Para ulama di antaranya Imam Ad-Dusuqi dan An-Nawawi menjelaskan, yang dimaksud dengan dosa yang digugurkan itu adalah dosa-dosa kecil, jika dia tidak punya dosa-dosa kecil maka kemungkinan besar dosa-dosa besarnya yang akan dihapuskan, namun pengguguran dosa besar ini sangat tergantung dari kehendak Allah.

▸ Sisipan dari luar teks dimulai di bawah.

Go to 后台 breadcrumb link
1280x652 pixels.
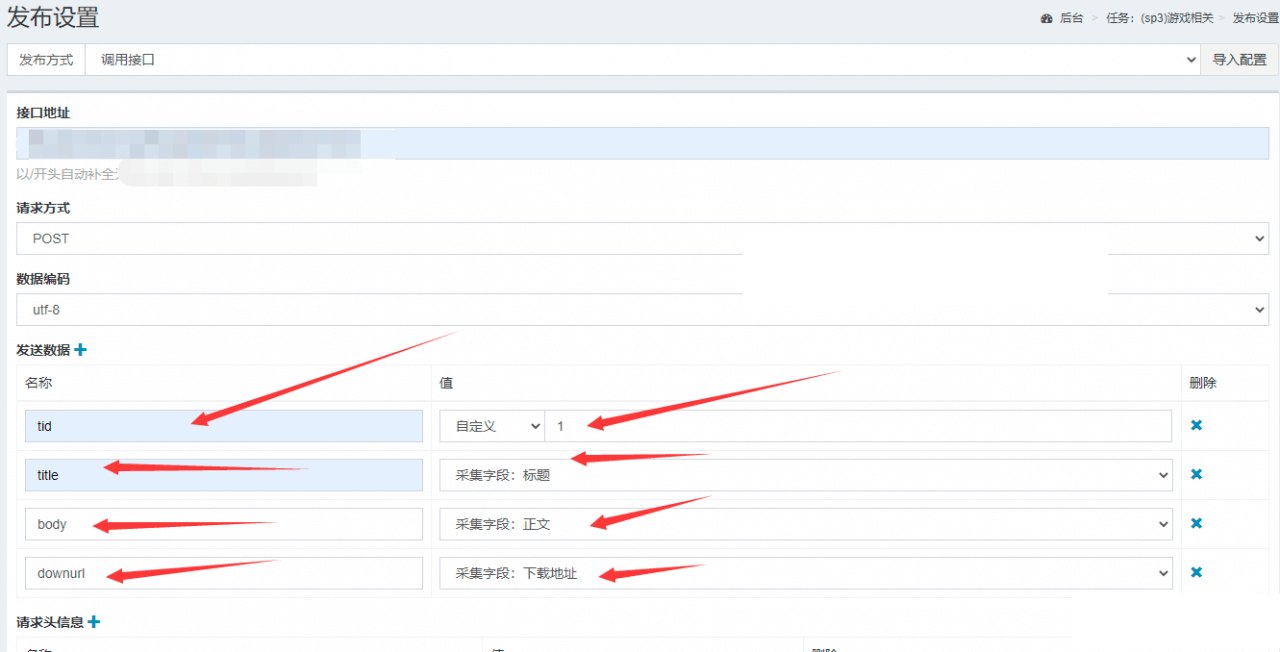click(1071, 18)
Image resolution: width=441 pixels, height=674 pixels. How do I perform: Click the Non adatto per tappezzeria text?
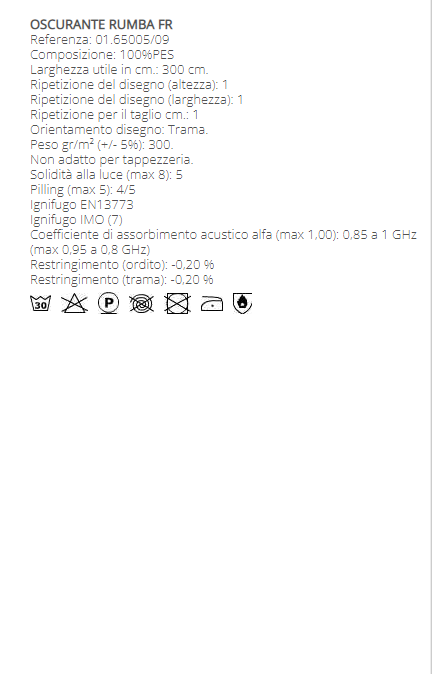(x=112, y=159)
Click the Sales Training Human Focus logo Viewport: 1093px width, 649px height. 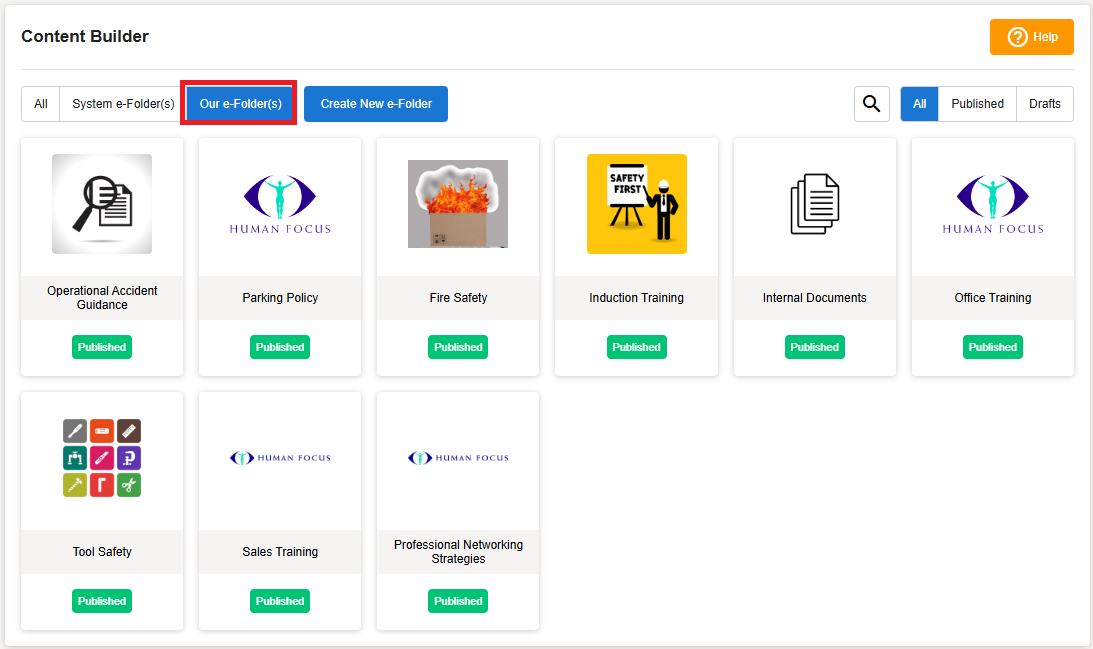tap(280, 458)
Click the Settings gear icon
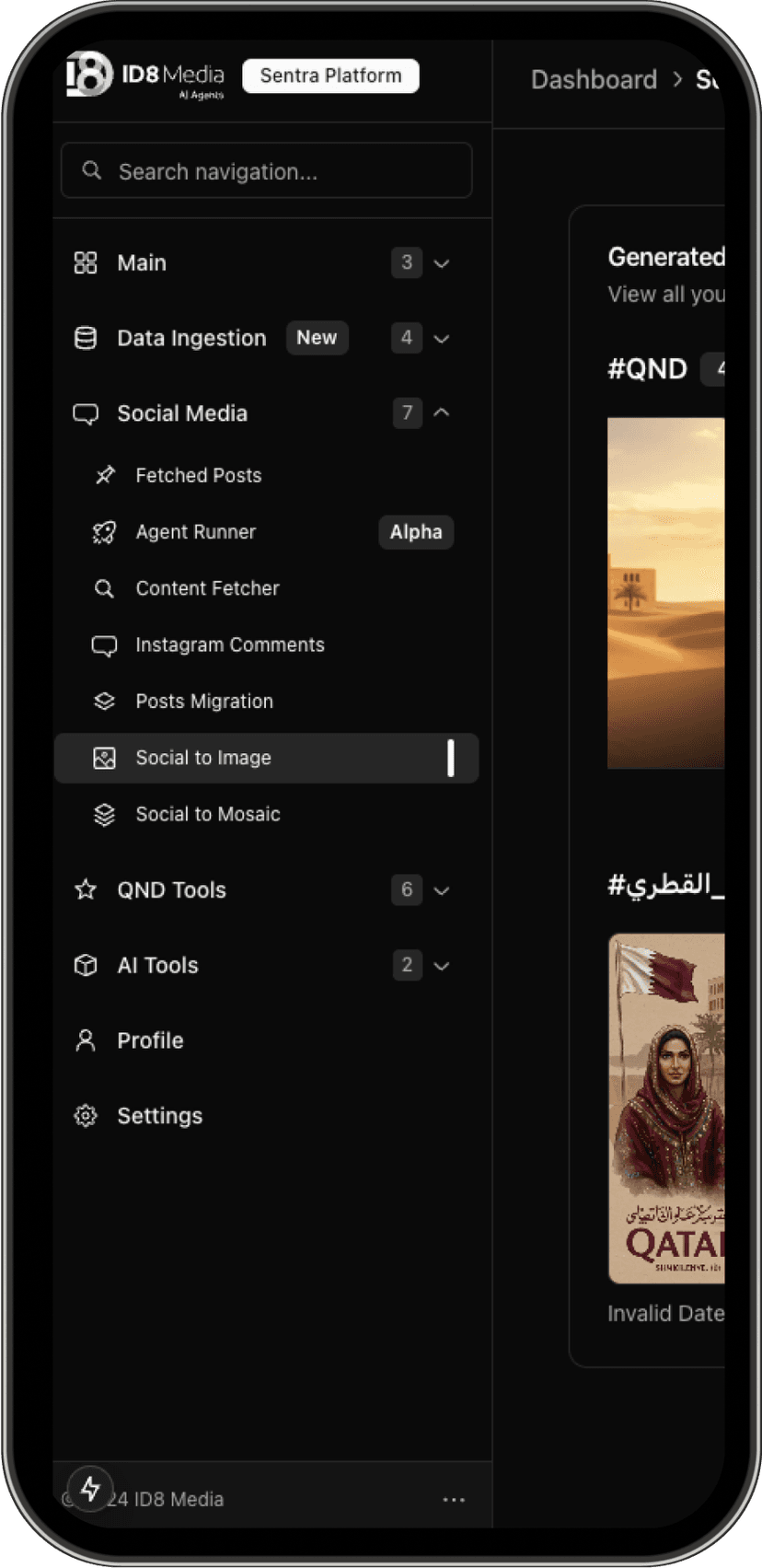The image size is (762, 1568). point(86,1116)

Para ulama di atas juga menjelaskan jika orang yang berpuasa itu tidak memiliki dosa besar dan dosa kecil maka pahala yang dia dapatkan adalah berupa pengangkatan derajat orang yang berpuasa itu menuju derajat yang lebih tinggi.[9]
Teknis Pelaksanaan
Puasa Asyura ini memiliki kaitan dengan tanggal sebelum dan sesudahnya, yaitu tanggal 9 dan 11. Hal ini berdasarkan hadits-hadits berikut ini :
Dari Ibnu ‘Abbas dia berkata Rasulullah –shallallahu ‘alahi wa sallam- bersabda,
صُومُوا يَوْمَ عَاشُورَاءَ , وَخَالِفُوا الْيَهُودَ , صُومُوا قَبْلَهُ يَوْمًا , ، أَوْ بَعْدَهُ يَوْمًا.
“Berpuasalah di hari ‘Asyura’, namun selisihilah orang-orang Yahudi dengan cara (menambahkan) puasa satu hari sebelumnya dan satu hari sesudahnya.”[10]
Hadits Mauquf dari Ibnu Abbas dia berkata,
«خَالِفُوا الْيَهُودَ وَصُومُوا التَّاسِعَ وَالْعَاشِرَ»
“Selisihilah orang-orang Yahudi, berpuasalah di hari ke-9 dan 10 (Muharram).”[11]
Hadits Marfu’ dari Ibnu ‘Abbas juga dia berkata
حِينَ صَامَ رَسُولُ اللهِ صَلَّى اللهُ عَلَيْهِ وَسَلَّمَ يَوْمَ عَاشُورَاءَ وَأَمَرَ بِصِيَامِهِ قَالُوا: يَا رَسُولَ اللهِ إِنَّهُ يَوْمٌ تُعَظِّمُهُ الْيَهُودُ وَالنَّصَارَى فَقَالَ رَسُولُ اللهِ صَلَّى اللهُ عَلَيْهِ وَسَلَّمَ: «فَإِذَا كَانَ الْعَامُ الْمُقْبِلُ إِنْ شَاءَ اللهُ صُمْنَا الْيَوْمَ التَّاسِعَ» قَالَ: فَلَمْ يَأْتِ الْعَامُ الْمُقْبِلُ، حَتَّى تُوُفِّيَ رَسُولُ اللهِ صَلَّى اللهُ عَلَيْهِ وَسَلَّمَ
“Ketika Rasulullah -shallallahu ‘alaihi wasallam- berpuasa pada hari Asyura`dan juga memerintahkan para sahabatnya untuk berpuasa; Para sahabat berkata, “Wahai Rasulullah, itu adalah hari yang sangat diagungkan oleh kaum Yahudi dan Nashrani.” Maka Rasulullah shallallahu ‘alaihi wasallam bersabda: “Pada tahun depan insyaallah, kita akan berpuasa pada hari ke sembilan (Muharram).” Tahun depan itu pun tak kunjung tiba, hingga Rasulullah shallallahu ‘alaihi wasallam wafat.”[12]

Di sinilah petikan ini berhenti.